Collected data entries
*****

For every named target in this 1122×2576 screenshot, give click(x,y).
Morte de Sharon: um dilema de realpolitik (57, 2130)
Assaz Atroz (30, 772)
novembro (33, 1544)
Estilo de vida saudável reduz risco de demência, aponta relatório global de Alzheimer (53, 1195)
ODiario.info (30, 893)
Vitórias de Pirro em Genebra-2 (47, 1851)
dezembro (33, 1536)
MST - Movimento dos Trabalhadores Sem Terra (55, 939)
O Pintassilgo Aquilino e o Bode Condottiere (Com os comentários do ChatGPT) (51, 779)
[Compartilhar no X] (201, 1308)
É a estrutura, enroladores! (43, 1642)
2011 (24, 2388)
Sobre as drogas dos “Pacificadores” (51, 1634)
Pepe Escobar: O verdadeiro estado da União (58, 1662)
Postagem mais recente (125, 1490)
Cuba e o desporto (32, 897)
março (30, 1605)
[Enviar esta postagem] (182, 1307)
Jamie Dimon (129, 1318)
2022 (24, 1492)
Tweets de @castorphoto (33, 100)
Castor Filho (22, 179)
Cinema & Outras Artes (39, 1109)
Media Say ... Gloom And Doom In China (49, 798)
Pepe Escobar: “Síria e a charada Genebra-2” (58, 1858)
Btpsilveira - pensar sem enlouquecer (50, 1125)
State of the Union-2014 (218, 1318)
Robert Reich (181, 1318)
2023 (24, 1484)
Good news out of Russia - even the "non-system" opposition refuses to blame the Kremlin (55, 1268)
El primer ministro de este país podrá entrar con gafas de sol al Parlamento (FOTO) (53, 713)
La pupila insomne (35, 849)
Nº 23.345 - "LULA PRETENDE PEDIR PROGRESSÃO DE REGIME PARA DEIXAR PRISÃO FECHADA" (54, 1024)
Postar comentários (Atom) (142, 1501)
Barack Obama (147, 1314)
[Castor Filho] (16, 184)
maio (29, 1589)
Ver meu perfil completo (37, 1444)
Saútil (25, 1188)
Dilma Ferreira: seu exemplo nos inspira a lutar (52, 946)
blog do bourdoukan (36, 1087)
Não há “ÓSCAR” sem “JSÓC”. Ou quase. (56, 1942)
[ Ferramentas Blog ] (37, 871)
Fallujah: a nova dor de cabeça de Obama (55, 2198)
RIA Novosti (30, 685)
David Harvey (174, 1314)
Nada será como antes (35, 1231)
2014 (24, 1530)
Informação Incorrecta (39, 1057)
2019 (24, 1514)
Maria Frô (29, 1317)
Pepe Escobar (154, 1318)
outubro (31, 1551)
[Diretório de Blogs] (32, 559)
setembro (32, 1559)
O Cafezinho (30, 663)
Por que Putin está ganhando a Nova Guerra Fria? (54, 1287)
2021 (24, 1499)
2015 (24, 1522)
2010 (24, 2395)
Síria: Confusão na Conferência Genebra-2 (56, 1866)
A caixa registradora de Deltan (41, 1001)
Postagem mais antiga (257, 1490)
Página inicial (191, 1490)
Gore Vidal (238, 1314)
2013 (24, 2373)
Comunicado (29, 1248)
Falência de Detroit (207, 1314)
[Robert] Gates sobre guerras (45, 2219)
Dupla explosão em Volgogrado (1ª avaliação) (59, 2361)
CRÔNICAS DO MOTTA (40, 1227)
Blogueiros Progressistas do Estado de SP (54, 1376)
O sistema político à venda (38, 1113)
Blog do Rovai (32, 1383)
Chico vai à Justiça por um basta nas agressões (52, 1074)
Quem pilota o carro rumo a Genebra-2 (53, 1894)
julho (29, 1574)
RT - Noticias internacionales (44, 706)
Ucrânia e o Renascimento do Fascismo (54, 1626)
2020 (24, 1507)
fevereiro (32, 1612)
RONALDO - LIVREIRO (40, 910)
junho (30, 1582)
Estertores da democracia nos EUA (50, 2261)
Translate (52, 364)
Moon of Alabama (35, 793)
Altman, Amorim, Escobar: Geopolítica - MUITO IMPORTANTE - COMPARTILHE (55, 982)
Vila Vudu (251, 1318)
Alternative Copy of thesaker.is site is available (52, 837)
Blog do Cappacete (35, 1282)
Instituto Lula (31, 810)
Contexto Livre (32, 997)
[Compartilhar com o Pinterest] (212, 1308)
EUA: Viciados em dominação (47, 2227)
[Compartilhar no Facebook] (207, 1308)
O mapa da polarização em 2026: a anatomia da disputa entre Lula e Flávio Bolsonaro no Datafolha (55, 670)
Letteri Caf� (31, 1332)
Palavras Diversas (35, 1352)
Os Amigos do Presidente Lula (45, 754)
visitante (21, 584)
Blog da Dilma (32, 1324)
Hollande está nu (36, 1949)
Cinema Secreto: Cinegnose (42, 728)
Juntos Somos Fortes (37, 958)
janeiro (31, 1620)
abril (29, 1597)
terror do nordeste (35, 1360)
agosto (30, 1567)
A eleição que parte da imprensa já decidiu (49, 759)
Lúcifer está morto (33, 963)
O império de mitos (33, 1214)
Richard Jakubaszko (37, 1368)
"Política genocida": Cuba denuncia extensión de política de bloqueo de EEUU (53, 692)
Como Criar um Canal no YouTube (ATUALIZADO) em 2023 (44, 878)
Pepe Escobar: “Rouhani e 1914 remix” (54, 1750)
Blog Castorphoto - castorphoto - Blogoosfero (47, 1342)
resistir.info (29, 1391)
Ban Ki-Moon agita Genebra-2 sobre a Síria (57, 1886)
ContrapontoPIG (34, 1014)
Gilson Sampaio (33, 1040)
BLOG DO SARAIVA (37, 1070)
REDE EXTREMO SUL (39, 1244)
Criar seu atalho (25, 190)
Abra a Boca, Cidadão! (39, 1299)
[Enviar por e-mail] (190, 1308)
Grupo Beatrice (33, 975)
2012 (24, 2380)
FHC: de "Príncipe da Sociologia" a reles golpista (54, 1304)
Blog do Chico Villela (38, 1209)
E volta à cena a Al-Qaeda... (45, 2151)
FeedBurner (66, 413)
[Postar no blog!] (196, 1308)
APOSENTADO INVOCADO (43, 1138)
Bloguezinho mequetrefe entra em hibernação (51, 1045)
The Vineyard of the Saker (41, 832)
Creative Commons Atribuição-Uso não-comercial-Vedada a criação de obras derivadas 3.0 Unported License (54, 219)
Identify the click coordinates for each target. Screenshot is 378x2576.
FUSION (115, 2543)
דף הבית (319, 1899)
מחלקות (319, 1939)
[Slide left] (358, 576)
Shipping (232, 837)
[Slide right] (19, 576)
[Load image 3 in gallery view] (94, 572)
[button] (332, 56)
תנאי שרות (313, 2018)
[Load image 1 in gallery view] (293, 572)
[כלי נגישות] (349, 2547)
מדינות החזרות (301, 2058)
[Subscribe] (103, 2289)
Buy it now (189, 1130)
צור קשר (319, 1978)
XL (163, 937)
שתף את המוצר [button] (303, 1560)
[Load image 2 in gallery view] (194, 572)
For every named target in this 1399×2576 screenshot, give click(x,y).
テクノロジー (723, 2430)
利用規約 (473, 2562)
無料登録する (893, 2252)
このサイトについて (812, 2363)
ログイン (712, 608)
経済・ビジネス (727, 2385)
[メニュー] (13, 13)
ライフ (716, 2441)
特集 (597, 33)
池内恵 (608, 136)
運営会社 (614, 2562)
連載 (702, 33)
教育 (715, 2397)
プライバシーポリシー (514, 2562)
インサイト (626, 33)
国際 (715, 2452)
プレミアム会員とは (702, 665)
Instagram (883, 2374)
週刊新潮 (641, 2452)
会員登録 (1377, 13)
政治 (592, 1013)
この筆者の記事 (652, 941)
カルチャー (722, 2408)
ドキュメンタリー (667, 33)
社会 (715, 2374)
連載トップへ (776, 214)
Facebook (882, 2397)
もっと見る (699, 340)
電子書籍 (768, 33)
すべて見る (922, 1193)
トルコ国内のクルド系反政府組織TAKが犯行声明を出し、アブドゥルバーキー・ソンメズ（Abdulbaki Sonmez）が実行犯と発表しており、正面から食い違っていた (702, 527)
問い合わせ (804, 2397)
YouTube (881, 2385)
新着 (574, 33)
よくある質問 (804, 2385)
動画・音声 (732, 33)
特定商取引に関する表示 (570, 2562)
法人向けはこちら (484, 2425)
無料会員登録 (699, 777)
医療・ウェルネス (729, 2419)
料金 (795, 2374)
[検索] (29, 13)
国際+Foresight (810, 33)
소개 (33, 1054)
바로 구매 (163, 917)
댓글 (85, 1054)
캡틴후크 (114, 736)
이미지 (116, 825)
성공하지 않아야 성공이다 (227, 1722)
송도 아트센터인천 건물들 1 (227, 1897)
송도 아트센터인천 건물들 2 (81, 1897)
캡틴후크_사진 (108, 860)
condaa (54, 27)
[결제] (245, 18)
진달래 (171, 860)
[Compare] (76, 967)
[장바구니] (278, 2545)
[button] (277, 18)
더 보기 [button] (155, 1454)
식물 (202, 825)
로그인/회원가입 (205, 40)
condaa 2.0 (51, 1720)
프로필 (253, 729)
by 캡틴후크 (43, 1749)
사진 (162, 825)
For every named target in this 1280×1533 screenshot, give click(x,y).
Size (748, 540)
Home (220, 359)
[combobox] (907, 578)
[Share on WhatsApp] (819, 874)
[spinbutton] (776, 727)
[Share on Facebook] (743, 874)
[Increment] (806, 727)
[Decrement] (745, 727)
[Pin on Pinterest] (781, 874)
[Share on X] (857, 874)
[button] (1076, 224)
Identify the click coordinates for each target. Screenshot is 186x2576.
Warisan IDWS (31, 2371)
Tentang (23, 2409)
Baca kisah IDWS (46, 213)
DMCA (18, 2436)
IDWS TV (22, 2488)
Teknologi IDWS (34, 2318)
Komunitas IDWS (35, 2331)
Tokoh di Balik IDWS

*****

ASSIGNMENT: Return only the part of the records above that opens with the line containing "2013 (24, 2373)" and closes with the line containing "2012 (24, 2380)", ends included.

RESPONSE TO THIS EXERCISE:
2013 (24, 2373)
Comunicado (29, 1248)
Falência de Detroit (207, 1314)
[Robert] Gates sobre guerras (45, 2219)
Dupla explosão em Volgogrado (1ª avaliação) (59, 2361)
CRÔNICAS DO MOTTA (40, 1227)
Blogueiros Progressistas do Estado de SP (54, 1376)
O sistema político à venda (38, 1113)
Blog do Rovai (32, 1383)
Chico vai à Justiça por um basta nas agressões (52, 1074)
Quem pilota o carro rumo a Genebra-2 (53, 1894)
julho (29, 1574)
RT - Noticias internacionales (44, 706)
Ucrânia e o Renascimento do Fascismo (54, 1626)
2020 (24, 1507)
fevereiro (32, 1612)
RONALDO - LIVREIRO (40, 910)
junho (30, 1582)
Estertores da democracia nos EUA (50, 2261)
Translate (52, 364)
Moon of Alabama (35, 793)
Altman, Amorim, Escobar: Geopolítica - MUITO IMPORTANTE - COMPARTILHE (55, 982)
Vila Vudu (251, 1318)
Alternative Copy of thesaker.is site is available (52, 837)
Blog do Cappacete (35, 1282)
Instituto Lula (31, 810)
Contexto Livre (32, 997)
[Compartilhar com o Pinterest] (212, 1308)
EUA: Viciados em dominação (47, 2227)
[Compartilhar no Facebook] (207, 1308)
O mapa da polarização em 2026: a anatomia da disputa entre Lula e Flávio Bolsonaro no Datafolha (55, 670)
Letteri Caf� (31, 1332)
Palavras Diversas (35, 1352)
Os Amigos do Presidente Lula (45, 754)
visitante (21, 584)
Blog da Dilma (32, 1324)
Hollande está nu (36, 1949)
Cinema Secreto: Cinegnose (42, 728)
Juntos Somos Fortes (37, 958)
janeiro (31, 1620)
abril (29, 1597)
terror do nordeste (35, 1360)
agosto (30, 1567)
A eleição que parte da imprensa já decidiu (49, 759)
Lúcifer está morto (33, 963)
O império de mitos (33, 1214)
Richard Jakubaszko (37, 1368)
"Política genocida": Cuba denuncia extensión de política de bloqueo de EEUU (53, 692)
Como Criar um Canal no YouTube (ATUALIZADO) em 2023 (44, 878)
Pepe Escobar: “Rouhani e 1914 remix” (54, 1750)
Blog Castorphoto - castorphoto - Blogoosfero (47, 1342)
resistir.info (29, 1391)
Ban Ki-Moon agita Genebra-2 sobre a Síria (57, 1886)
ContrapontoPIG (34, 1014)
Gilson Sampaio (33, 1040)
BLOG DO SARAIVA (37, 1070)
REDE EXTREMO SUL (39, 1244)
Criar seu atalho (25, 190)
Abra a Boca, Cidadão! (39, 1299)
[Enviar por e-mail] (190, 1308)
Grupo Beatrice (33, 975)
2012 (24, 2380)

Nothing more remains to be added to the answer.